▸ **Short problem**
Could you put the lines of the records below, from the line with "You are a computer-use" up to and including the last line, into a numbered list, skipping blank lines and leaving out the pictures?

▸ **Task material**

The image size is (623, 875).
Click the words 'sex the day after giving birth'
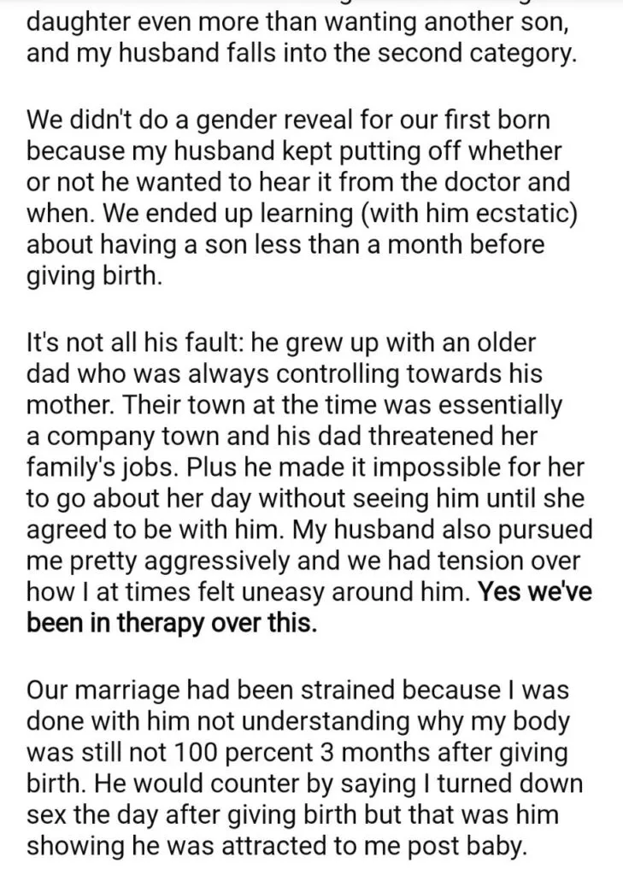coord(191,815)
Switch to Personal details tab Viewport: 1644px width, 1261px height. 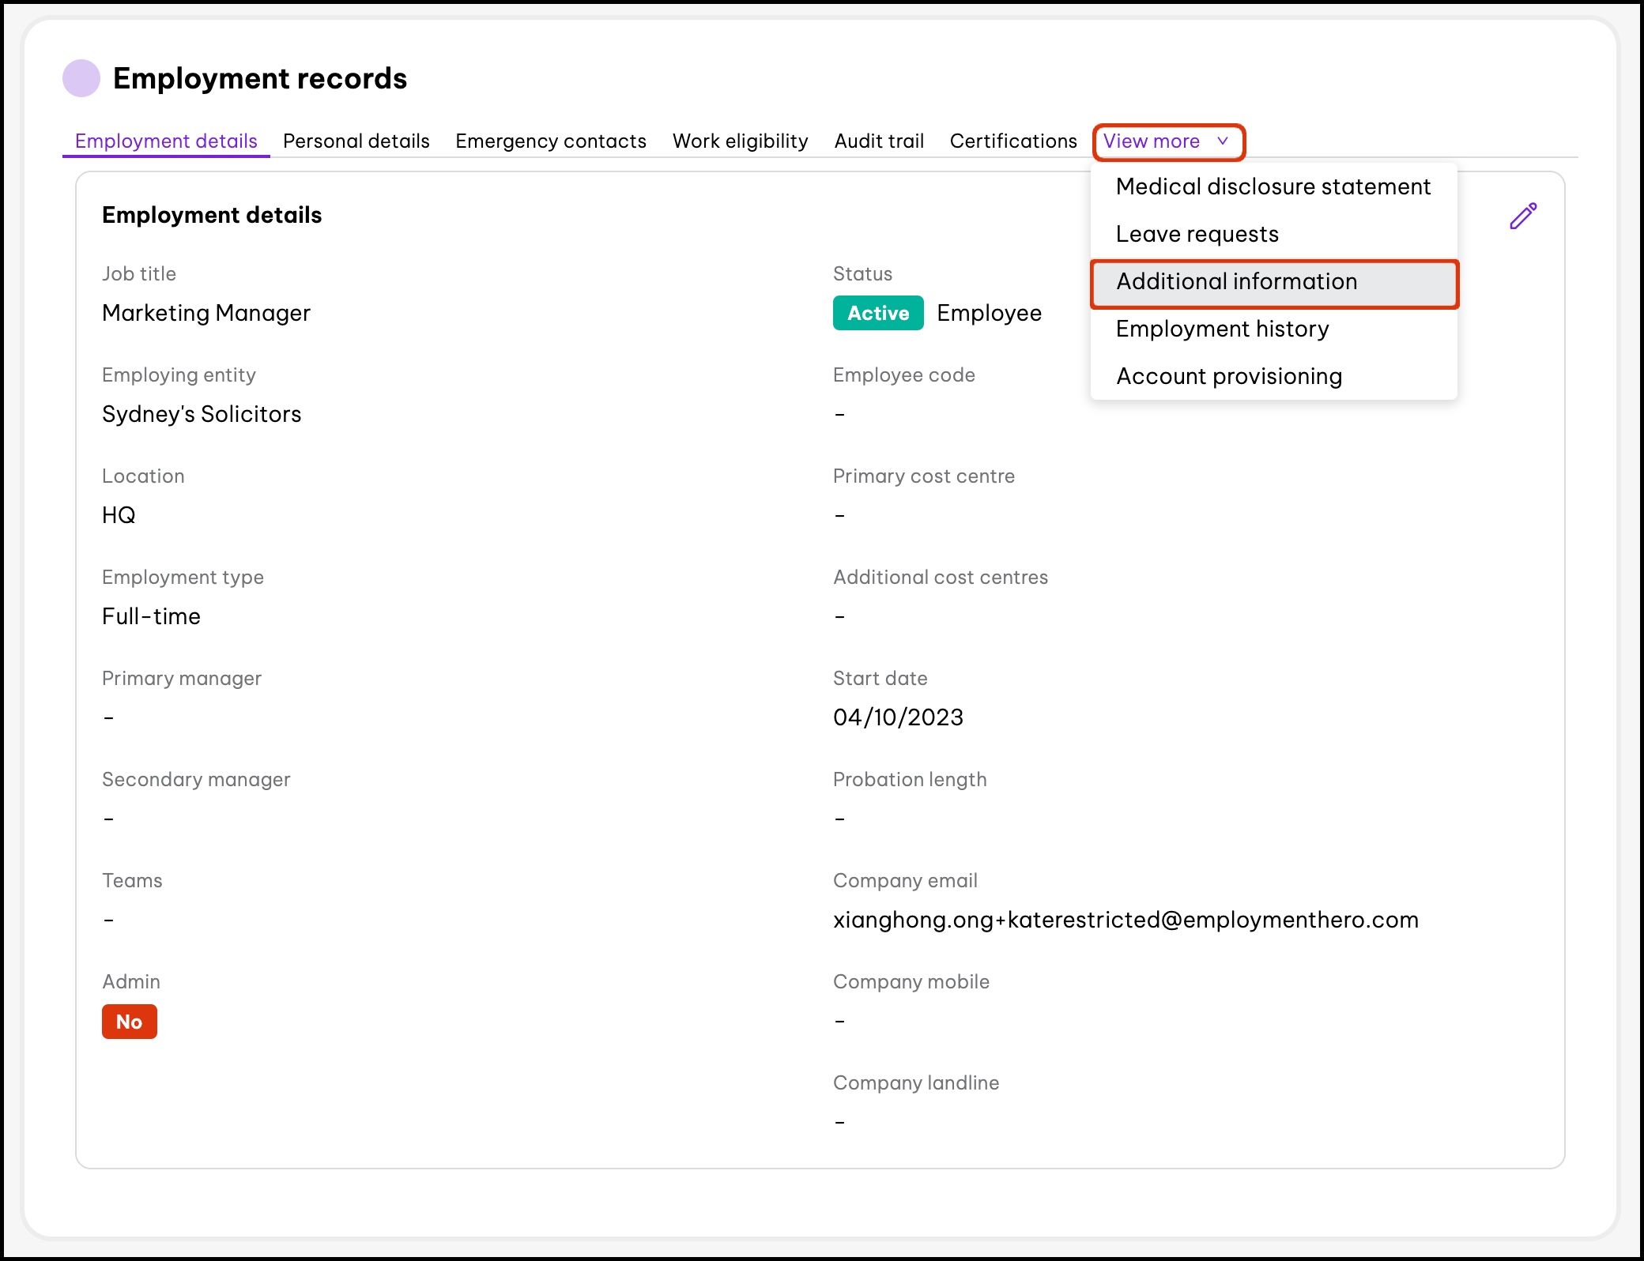[x=356, y=141]

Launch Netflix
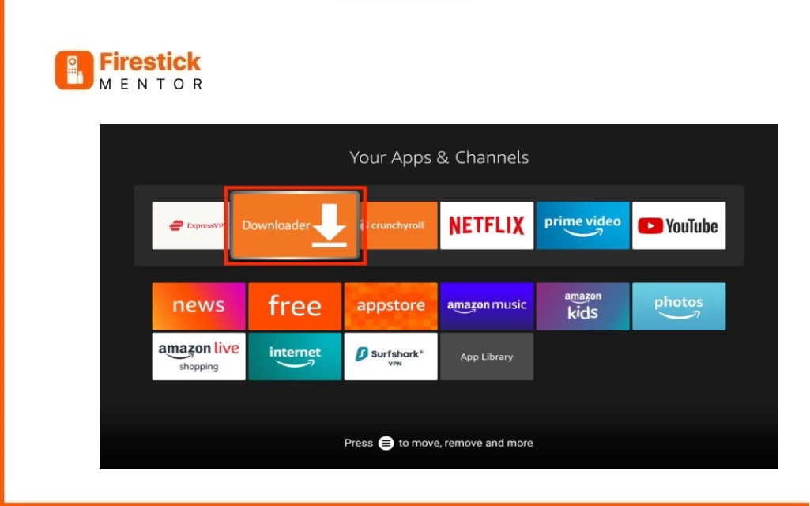[x=486, y=225]
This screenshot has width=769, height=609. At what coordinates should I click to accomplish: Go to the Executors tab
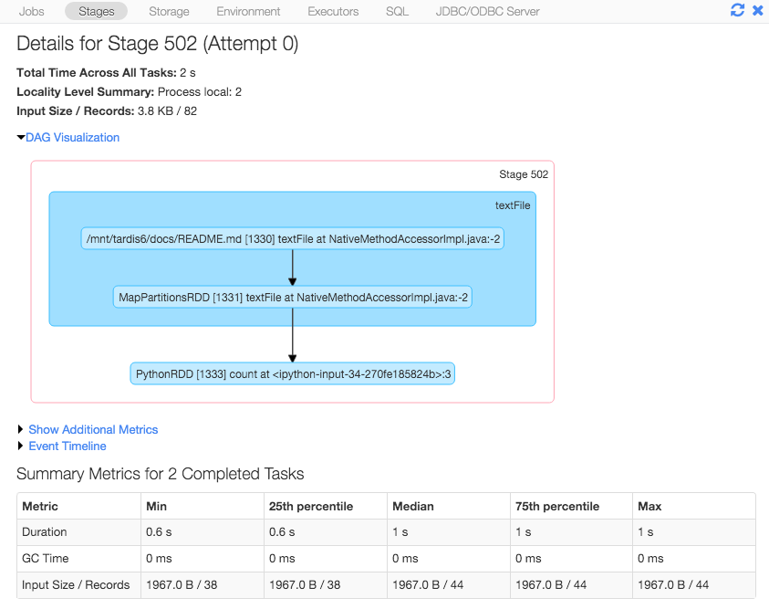pyautogui.click(x=333, y=12)
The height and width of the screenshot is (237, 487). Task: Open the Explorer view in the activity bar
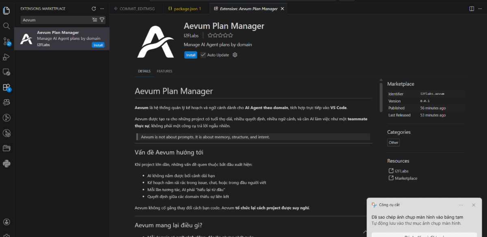[x=6, y=10]
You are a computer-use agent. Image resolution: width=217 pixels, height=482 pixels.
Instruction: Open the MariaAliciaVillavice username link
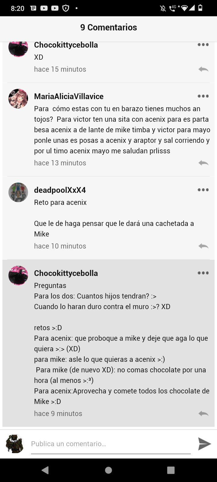click(69, 96)

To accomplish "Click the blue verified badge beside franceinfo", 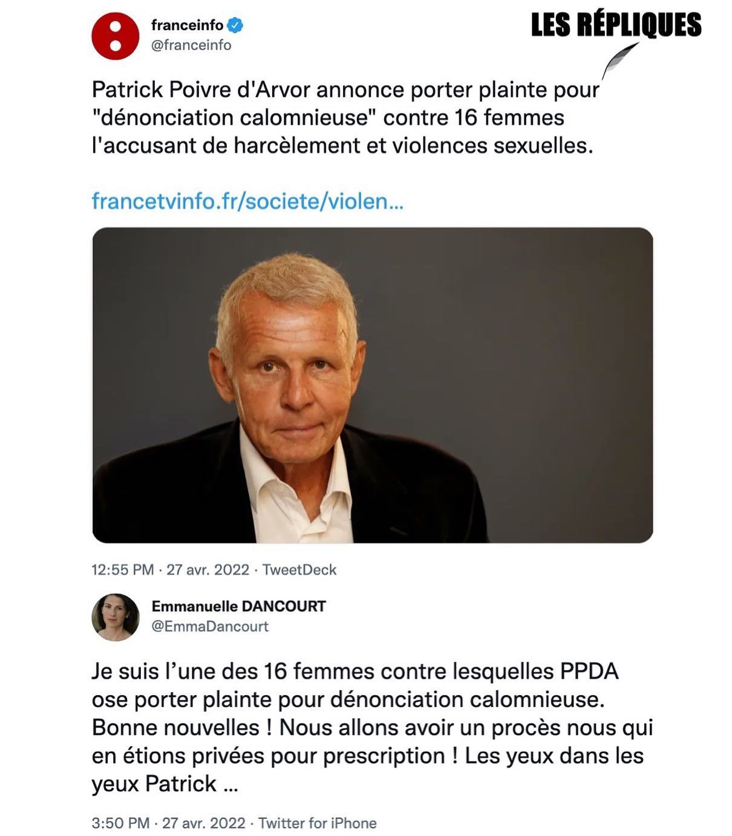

▸ **Solution for this exercise**
1. You are a computer-use agent. Image resolution: width=217 pixels, height=482 pixels.
2. Instruction: Open the MariaAliciaVillavice username link
3. click(69, 96)
4. To accomplish "Click the blue verified badge beside franceinfo", 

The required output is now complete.